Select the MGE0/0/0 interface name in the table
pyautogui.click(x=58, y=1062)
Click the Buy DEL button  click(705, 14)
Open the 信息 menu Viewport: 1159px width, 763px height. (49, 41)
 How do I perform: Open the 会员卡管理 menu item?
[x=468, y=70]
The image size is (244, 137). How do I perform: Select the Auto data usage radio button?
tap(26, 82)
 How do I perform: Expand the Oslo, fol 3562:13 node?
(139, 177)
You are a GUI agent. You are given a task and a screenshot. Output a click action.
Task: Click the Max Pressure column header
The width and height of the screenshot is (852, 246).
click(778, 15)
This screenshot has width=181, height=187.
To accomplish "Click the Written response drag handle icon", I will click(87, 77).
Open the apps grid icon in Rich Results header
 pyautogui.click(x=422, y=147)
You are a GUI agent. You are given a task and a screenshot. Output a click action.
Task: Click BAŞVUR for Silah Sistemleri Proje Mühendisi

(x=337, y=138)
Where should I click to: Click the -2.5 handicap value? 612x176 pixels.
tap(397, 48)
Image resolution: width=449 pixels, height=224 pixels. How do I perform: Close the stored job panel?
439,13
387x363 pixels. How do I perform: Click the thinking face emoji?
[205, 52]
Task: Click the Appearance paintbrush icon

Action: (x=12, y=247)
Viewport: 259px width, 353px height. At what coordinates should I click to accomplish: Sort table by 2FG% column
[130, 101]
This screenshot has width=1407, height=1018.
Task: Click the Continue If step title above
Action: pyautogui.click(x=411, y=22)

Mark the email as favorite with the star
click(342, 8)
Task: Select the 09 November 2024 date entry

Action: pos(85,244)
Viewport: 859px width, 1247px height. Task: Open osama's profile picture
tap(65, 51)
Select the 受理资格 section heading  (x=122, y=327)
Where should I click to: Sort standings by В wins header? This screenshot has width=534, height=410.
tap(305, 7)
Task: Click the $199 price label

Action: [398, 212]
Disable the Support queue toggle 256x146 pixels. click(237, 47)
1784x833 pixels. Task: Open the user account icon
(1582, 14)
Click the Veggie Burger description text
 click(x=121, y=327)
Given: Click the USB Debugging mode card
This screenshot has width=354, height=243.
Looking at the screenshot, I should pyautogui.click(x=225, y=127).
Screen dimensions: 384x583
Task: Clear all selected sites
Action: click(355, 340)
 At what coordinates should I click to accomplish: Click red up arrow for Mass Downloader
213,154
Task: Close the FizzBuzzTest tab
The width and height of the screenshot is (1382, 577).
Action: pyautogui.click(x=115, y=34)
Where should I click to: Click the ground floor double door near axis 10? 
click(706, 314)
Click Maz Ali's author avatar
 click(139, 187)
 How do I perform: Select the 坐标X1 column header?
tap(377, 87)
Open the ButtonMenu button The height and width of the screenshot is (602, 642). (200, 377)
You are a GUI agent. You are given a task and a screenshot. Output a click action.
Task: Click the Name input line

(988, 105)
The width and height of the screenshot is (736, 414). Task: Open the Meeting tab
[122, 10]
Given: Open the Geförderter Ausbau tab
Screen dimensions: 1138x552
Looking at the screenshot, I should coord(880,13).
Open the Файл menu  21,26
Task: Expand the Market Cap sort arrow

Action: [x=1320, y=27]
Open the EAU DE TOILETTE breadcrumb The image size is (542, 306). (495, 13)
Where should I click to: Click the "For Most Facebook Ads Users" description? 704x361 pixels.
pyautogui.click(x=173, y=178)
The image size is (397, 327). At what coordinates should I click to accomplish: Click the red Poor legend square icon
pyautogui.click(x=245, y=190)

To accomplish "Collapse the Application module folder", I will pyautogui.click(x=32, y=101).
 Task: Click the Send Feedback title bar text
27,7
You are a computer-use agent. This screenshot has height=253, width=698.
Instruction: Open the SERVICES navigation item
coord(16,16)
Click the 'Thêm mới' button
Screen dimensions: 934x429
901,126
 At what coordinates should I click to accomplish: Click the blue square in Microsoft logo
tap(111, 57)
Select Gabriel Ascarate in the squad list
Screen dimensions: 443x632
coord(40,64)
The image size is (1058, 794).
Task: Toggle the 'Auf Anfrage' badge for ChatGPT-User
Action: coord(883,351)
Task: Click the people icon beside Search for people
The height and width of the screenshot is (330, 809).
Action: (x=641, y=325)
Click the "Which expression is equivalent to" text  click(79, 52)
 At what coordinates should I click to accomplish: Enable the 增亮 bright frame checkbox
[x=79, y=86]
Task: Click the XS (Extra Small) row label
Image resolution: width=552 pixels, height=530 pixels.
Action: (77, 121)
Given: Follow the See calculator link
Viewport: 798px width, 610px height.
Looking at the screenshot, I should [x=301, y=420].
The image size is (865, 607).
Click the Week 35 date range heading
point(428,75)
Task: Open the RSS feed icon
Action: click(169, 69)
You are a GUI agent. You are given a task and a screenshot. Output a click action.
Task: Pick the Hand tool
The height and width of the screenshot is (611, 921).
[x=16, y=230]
——————
* Task to carry out:
Write out every line of the data exactly, leaving nothing out.

* Output for this task:
Select the MGE0/0/0 interface name in the table
pyautogui.click(x=58, y=1062)
Click the Buy DEL button  click(705, 14)
Open the 信息 menu Viewport: 1159px width, 763px height. (49, 41)
 How do I perform: Open the 会员卡管理 menu item?
[x=468, y=70]
The image size is (244, 137). How do I perform: Select the Auto data usage radio button?
tap(26, 82)
 How do I perform: Expand the Oslo, fol 3562:13 node?
(139, 177)
You are a GUI agent. You are given a task and a screenshot. Output a click action.
Task: Click the Max Pressure column header
The width and height of the screenshot is (852, 246).
click(778, 15)
This screenshot has width=181, height=187.
To accomplish "Click the Written response drag handle icon", I will click(87, 77).
Open the apps grid icon in Rich Results header
 pyautogui.click(x=422, y=147)
You are a GUI agent. You are given a task and a screenshot. Output a click action.
Task: Click BAŞVUR for Silah Sistemleri Proje Mühendisi

(x=337, y=138)
Where should I click to: Click the -2.5 handicap value? 612x176 pixels.
tap(397, 48)
Image resolution: width=449 pixels, height=224 pixels. How do I perform: Close the stored job panel?
439,13
387x363 pixels. How do I perform: Click the thinking face emoji?
[205, 52]
Task: Click the Appearance paintbrush icon

Action: (x=12, y=247)
Viewport: 259px width, 353px height. At what coordinates should I click to accomplish: Sort table by 2FG% column
[130, 101]
This screenshot has width=1407, height=1018.
Task: Click the Continue If step title above
Action: pyautogui.click(x=411, y=22)

Mark the email as favorite with the star
click(342, 8)
Task: Select the 09 November 2024 date entry

Action: pos(85,244)
Viewport: 859px width, 1247px height. Task: Open osama's profile picture
tap(65, 51)
Select the 受理资格 section heading  (x=122, y=327)
Where should I click to: Sort standings by В wins header? This screenshot has width=534, height=410.
tap(305, 7)
Task: Click the $199 price label

Action: [398, 212]
Disable the Support queue toggle 256x146 pixels. click(237, 47)
1784x833 pixels. Task: Open the user account icon
(1582, 14)
Click the Veggie Burger description text
 click(x=121, y=327)
Given: Click the USB Debugging mode card
This screenshot has width=354, height=243.
Looking at the screenshot, I should pyautogui.click(x=225, y=127).
Screen dimensions: 384x583
Task: Clear all selected sites
Action: click(355, 340)
 At what coordinates should I click to accomplish: Click red up arrow for Mass Downloader
213,154
Task: Close the FizzBuzzTest tab
The width and height of the screenshot is (1382, 577).
Action: pyautogui.click(x=115, y=34)
Where should I click to: Click the ground floor double door near axis 10? 
click(706, 314)
Click Maz Ali's author avatar
 click(139, 187)
 How do I perform: Select the 坐标X1 column header?
tap(377, 87)
Open the ButtonMenu button The height and width of the screenshot is (602, 642). (200, 377)
You are a GUI agent. You are given a task and a screenshot. Output a click action.
Task: Click the Name input line

(988, 105)
The width and height of the screenshot is (736, 414). Task: Open the Meeting tab
[122, 10]
Given: Open the Geförderter Ausbau tab
Screen dimensions: 1138x552
Looking at the screenshot, I should coord(880,13).
Open the Файл menu  21,26
Task: Expand the Market Cap sort arrow

Action: [x=1320, y=27]
Open the EAU DE TOILETTE breadcrumb The image size is (542, 306). (495, 13)
Where should I click to: Click the "For Most Facebook Ads Users" description? 704x361 pixels.
pyautogui.click(x=173, y=178)
The image size is (397, 327). At what coordinates should I click to accomplish: Click the red Poor legend square icon
pyautogui.click(x=245, y=190)

To accomplish "Collapse the Application module folder", I will pyautogui.click(x=32, y=101).
 Task: Click the Send Feedback title bar text
27,7
You are a computer-use agent. This screenshot has height=253, width=698.
Instruction: Open the SERVICES navigation item
coord(16,16)
Click the 'Thêm mới' button
Screen dimensions: 934x429
901,126
 At what coordinates should I click to accomplish: Click the blue square in Microsoft logo
tap(111, 57)
Select Gabriel Ascarate in the squad list
Screen dimensions: 443x632
coord(40,64)
The image size is (1058, 794).
Task: Toggle the 'Auf Anfrage' badge for ChatGPT-User
Action: coord(883,351)
Task: Click the people icon beside Search for people
The height and width of the screenshot is (330, 809).
Action: (x=641, y=325)
Click the "Which expression is equivalent to" text  click(79, 52)
 At what coordinates should I click to accomplish: Enable the 增亮 bright frame checkbox
[x=79, y=86]
Task: Click the XS (Extra Small) row label
Image resolution: width=552 pixels, height=530 pixels.
Action: (77, 121)
Given: Follow the See calculator link
Viewport: 798px width, 610px height.
Looking at the screenshot, I should [x=301, y=420].
The image size is (865, 607).
Click the Week 35 date range heading
point(428,75)
Task: Open the RSS feed icon
Action: click(169, 69)
You are a GUI agent. You are given a task and a screenshot. Output a click action.
Task: Pick the Hand tool
The height and width of the screenshot is (611, 921).
[x=16, y=230]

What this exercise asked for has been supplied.